Why do people hate the Yankees? The first thing out of people's mouths usually isn't "Because they've been so successful" it's "Because they have so much money." Notre Dame's a bunch of snobs, Louisville's a bunch of rednecks, UWM's a bunch of slobs, UW's a bunch of pinkos, Marquette is the shining light of the world. We've all heard this, so self-identification with a movement or social class is no stranger to North American shores, and as such, can't be the reason for the disparity.

Then it hit me. Money. After all, the ultras fan support movement in Italy began when top clubs lowered the prices on select sections in their stadiums. When the "working man's spirit" enters the fray; someone who is more likely to go to a game with his beer buddies than to entertain clients, does the support for the team increase? Perhaps, but tickets for bottom-feeders in European top flights can still go for about 60 bucks to sit in the cheapest seats, and the stadiums are rocking.

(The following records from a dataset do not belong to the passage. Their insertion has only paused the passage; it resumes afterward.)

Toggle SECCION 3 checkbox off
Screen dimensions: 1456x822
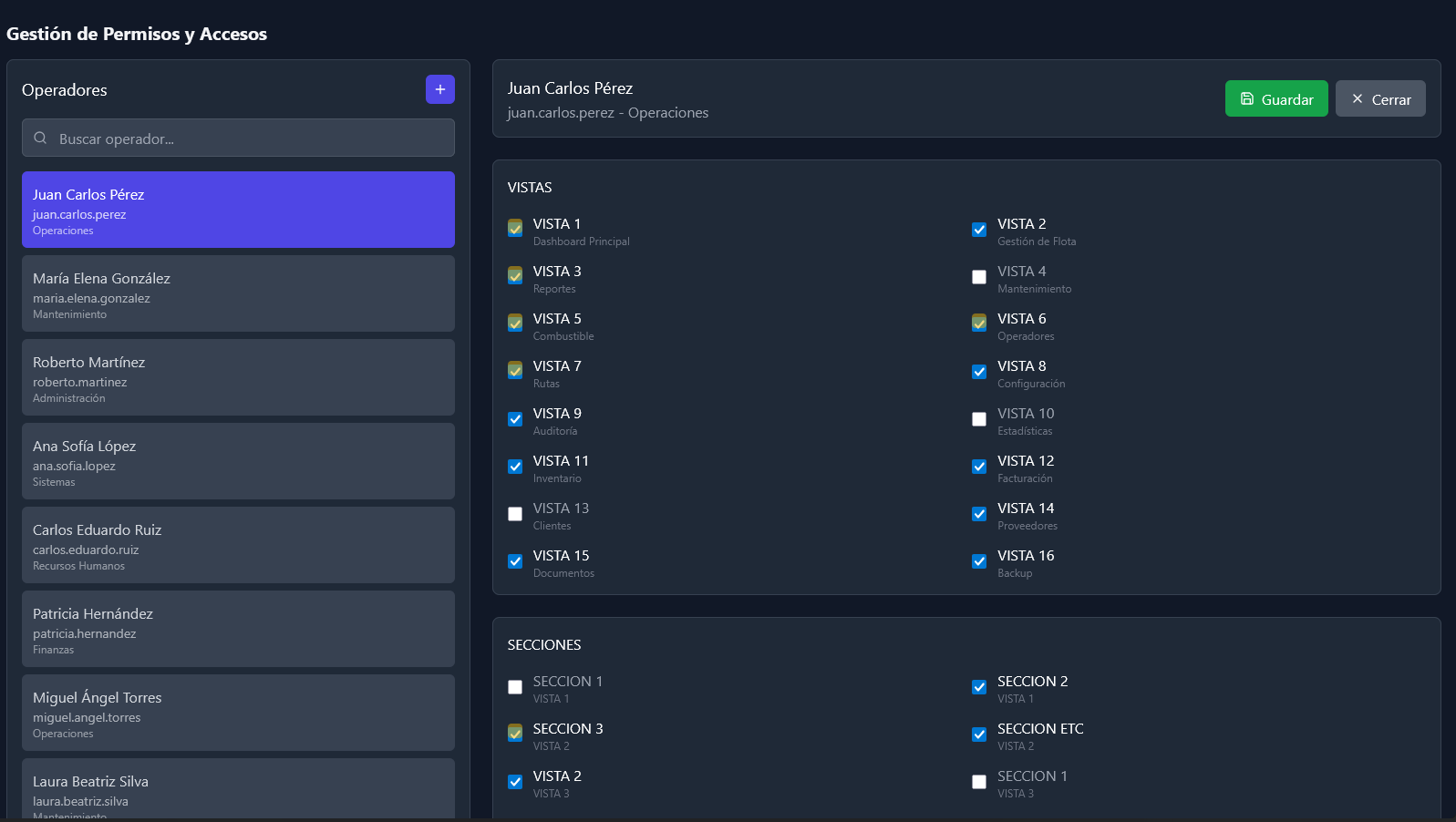click(515, 733)
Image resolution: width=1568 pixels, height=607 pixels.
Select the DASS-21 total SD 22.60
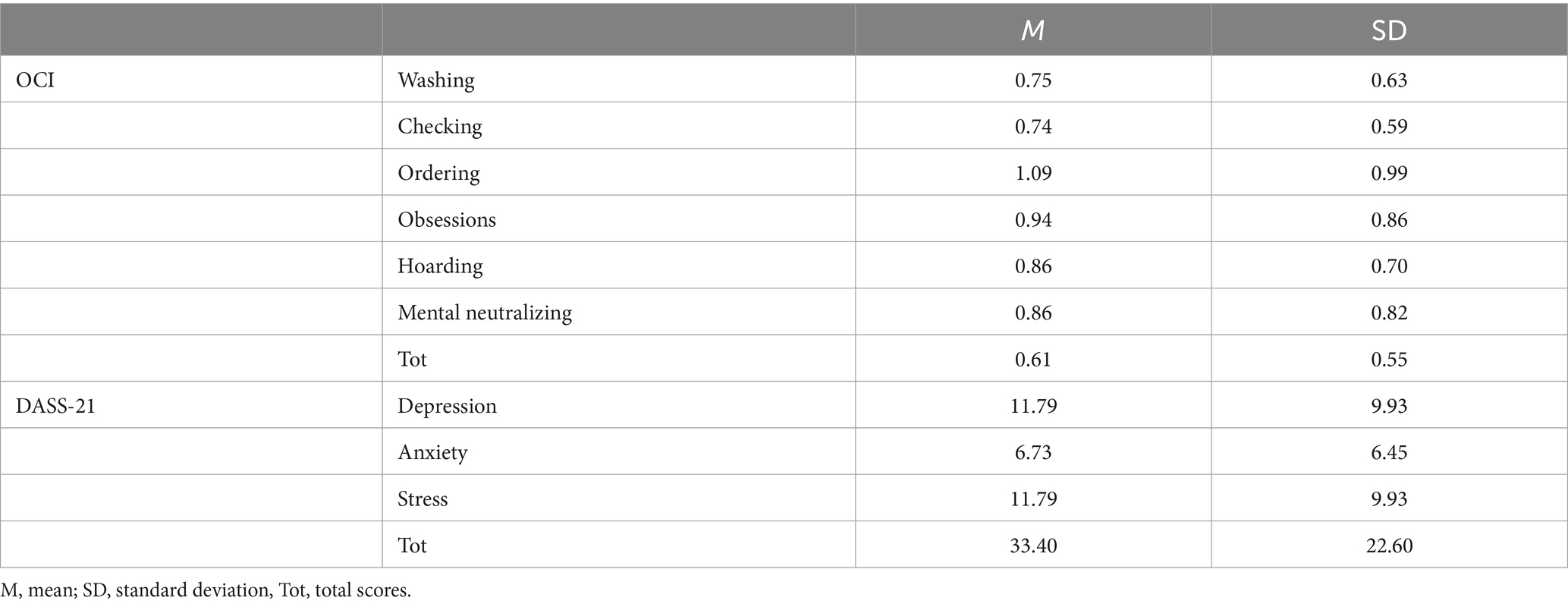coord(1389,546)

I'm at a total loss. What is it about North American culture that seemingly shuns fans who overtly support their team. As Vinnie put it "An uptight Joyce Center fan scolded us for cheering too proudly--not even for using profanity or taunting ND players--but for cheering on our own team."


Anonymous,  3:37 PM  

"The Cubs are the "Rich, North Shore Yuppie team" and the Sox are the "South Side Working Man's team." Those teams are a part of their neighborhoods' culture."

Such a cliche. When was the last time you were at either ballpark? Sure, the Ligues were Sox fans, but there are plenty of cell-phone using drones at Sox games and many, many intense, scorekeeping fans at Wrigley.

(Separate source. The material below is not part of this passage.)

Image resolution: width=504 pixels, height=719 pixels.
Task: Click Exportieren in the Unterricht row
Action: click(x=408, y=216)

Just because ESPN says it doesn't make it so.

Nice use of the plural possessive, though.

Mike 3:58 PM  

It actually is a somehwat popular perception. Sure there are all kinds of fans, but there certainly is a view among many people that the Cubs are the "rich team" and the Sox are the "poor team."

I don't need ESPN to give me my information. This is coming through conversations I've had with Cubs and Sox fans. (For the record, I was at Wrigley in May and at the Cell in September.)

I think you're also the first person to compliment us on our grammar, unless you're being sarcastic, in which case you'd be a dick.

Nathan 6:45 PM  

"completely shit-drunk off their gourd and full of the most foul-sounding whiskey-tinged profane misogynist comments I've ever heard and sometimes partaken in (MU Women's Soccer)."

True story: At the second-round of the Women's Soccer NCAA tournament, Mike once made fun of a...nah, I can't publish that. He'll never have another job.

But he did pick a fight with 12-year-olds.

Vinnie 9:44 PM  

The sabermetric thing is true. It was June 1986; I was two; I couldn't stand how badly Lee Smith was pitching that month. Thus, the creation of the Stupidbutt Ratio. Somehow, that never got picked up by the Baseball Prospectus people.

After the first paragraph, I was like, "Oh man, not another 'soccer is better than other sports you like more' post." But I'll admit--it was an interesting topic to bring up.

My theory: Europeans generally do have a more communal mentality. We don't. They get behind things like common colors more easily and are simply more inclined to share in the successes and failures of those around them. We are always looking to differentiate ourselves and therefore, will proudly wear the hat of our winner around town.

But when we're at the game, where everyone is expected to be a fan, we're still looking to differentiate ourselves. So we do so by turning our efforts toward coming up with the best heckles, or making the most insightful, know-it-all comments to our friends, or by acting disinterested in the outcome. I should know; I've been guilty of all of these things. We put the need to project ourselves as winners ahead of helping our team win.

And for some reason, I think there's also this strong part of us that would prefer to be negative and critical rather than supportive. I guess because that also puts our own importace over that which occurs on the field.

Then again, this is all based on stereotypes that I can't judge for myself, having never visited--much less lived in--Europe.